Enzyme release from the perfused rat heart. The functions of the cytoskeleton under cell-pathological conditions.

The mechanism of enzyme release from Langendorff-perfused rat hearts was studied under the injury conditions of the Ca2+ paradox and 2,4-dinitrophenol poisoning. During perfusion with Krebs-Ringer buffer or in buffered sucrose sarcoplasmic enzymes were massively released when Ca2+ was reintroduced to the perfusion medium (Ca2+ paradox). Mitochondrial matrix enzymes were released to a very small extent. Only the cytoplasmic isoenzyme of the bilocular enzyme malate dehydrogenase was released. The release kinetics of various enzymes with greatly differing molecular weights showed no significant differences.

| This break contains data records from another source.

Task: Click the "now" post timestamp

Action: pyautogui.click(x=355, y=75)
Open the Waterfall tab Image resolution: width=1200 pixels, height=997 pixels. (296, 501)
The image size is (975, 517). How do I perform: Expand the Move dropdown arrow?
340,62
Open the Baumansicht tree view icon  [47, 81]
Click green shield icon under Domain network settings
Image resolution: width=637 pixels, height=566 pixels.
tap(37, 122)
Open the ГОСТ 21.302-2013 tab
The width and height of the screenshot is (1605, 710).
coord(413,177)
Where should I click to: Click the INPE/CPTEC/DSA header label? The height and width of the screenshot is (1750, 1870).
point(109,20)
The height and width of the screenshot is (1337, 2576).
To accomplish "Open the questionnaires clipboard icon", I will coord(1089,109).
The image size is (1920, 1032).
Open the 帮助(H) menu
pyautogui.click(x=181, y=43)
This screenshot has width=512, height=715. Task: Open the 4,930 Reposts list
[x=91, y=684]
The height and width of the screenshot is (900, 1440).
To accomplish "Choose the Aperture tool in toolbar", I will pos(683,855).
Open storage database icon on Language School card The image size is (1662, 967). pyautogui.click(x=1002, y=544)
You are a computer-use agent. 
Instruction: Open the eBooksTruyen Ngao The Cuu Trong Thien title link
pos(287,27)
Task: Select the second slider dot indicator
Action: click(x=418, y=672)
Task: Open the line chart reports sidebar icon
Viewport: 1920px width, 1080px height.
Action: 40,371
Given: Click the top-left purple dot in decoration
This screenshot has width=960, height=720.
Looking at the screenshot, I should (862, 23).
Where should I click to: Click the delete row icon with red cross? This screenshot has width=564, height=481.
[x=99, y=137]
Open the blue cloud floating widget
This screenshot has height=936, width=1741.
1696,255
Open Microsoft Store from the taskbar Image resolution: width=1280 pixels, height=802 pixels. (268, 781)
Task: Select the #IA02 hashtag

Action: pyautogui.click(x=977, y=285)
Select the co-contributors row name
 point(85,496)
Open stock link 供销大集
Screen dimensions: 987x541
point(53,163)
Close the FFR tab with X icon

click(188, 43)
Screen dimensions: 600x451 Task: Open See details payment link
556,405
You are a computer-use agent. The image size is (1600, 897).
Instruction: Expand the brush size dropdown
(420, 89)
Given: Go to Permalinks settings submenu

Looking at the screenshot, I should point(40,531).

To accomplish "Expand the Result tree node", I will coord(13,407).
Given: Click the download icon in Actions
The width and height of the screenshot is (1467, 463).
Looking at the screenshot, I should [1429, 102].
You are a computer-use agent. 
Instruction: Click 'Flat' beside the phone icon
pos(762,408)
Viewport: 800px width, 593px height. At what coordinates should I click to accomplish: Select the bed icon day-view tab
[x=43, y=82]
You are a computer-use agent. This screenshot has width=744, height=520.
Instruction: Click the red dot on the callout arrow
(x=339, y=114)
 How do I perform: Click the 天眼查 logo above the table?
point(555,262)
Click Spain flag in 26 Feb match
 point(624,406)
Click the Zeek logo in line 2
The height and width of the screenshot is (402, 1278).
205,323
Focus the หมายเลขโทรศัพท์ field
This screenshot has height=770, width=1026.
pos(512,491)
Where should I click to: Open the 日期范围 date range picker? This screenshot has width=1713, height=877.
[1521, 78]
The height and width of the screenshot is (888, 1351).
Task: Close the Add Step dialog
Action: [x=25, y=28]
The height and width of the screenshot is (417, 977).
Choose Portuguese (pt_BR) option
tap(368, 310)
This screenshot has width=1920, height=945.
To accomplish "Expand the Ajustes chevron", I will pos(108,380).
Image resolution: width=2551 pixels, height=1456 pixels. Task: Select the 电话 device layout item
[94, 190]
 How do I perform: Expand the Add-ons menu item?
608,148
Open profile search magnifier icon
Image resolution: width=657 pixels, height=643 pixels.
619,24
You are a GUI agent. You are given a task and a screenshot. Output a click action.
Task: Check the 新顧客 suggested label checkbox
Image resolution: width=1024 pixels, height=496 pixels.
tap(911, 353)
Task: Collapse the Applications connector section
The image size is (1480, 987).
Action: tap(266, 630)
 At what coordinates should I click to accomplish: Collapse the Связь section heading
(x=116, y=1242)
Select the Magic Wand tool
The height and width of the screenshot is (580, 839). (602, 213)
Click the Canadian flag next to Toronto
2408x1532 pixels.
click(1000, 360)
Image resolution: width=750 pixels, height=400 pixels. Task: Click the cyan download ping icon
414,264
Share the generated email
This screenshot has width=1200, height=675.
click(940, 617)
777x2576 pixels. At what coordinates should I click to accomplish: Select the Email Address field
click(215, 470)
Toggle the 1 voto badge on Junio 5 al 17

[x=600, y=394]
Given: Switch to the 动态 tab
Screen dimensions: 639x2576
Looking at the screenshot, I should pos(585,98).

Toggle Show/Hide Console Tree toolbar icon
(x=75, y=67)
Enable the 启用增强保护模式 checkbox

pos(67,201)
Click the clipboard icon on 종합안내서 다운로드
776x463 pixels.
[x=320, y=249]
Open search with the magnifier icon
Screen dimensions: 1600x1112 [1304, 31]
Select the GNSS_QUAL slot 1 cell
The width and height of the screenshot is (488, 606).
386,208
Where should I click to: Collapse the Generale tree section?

Qualitatively the same results were obtained under 2,4-dinitrophenol poisoned conditions in Ca2+ -free sucrose media. Sarcoplasmic enzymes were massively released, mitochondrial enzymes did not appear in the perfusate. 2,4-Dinitrophenol poisoning alone was not sufficient to cause enzyme release. An additional swelling under these conditions was necessary. ATP from the extracellular space was able to enhance the enzyme release, which was brought about by 2,4-dinitrophenol and cell swelling. A hypothesis is presented that enzyme release is produced by initiating a membrane blebbing process. An elevated intracellular Ca2+ concentration is a necessary prerequisite. In the presence of ATP, active membrane blebbing is caused by contractions of the membrane-anchored cytoskeleton. In the absence of ATP passive membrane blebbing is induced by cell swelling, provided that the cytoskeleton has been crosslinked by Ca2+.